Many loving parents in Massachusetts and across the country who are fortunate enough to be financially sound might be mutually inclined to agree that it might be a good thing if their adult kids were virtual clones.
That is said tongue in check, of course, but actually does make a bit of off-the-wall sense from a financial planning perspective.
After all, angst over giving would never attach because one child seems to need money or related help less -- or more -- than the other kids. No child would have values or life goals that materially divided him or her from other siblings and made it hard as a parent to provide for. A giver's thoughts would never have to entertain a reality of one child being routinely thoughtful and helpful while another son or daughter has seemingly turned his or her back on the family over the years.
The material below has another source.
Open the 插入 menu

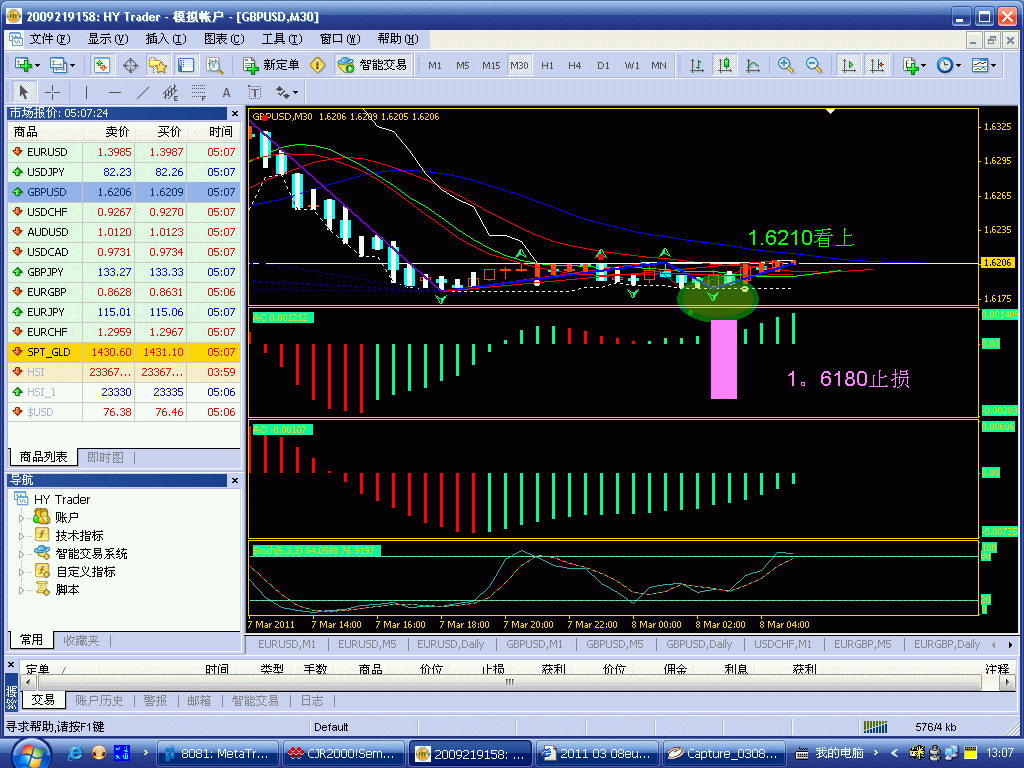pos(165,39)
In real life, children are different, of course, cultivating values and adopting lifestyles that make intuitive -- and unique -- sense to them as adults. Although the variance can sometimes make it a task for parents with financial means to engage in meaningful estate planning for their offspring, it can also spell a bracing opportunity for mom and dad to honor family differences.
National financial columnist and author Liz Weston underscores in a recent article the difficulty that many parents have in trying to provide fairly for all their children. She especially notes the, "How to divvy up your wealth when you don't agree with one offspring's life choices?" question.
Although there is no boilerplate answer for that, obviously, Weston does stress the opportunity available for being creative and fair.
Central to her advice is the recommendation for parents with questions to consult with their estate planning attorney on issues relating to legacy, disbursements, gift-tax implications and related matters.
And if you don't have a proven legal professional in your corner, she says, "get one."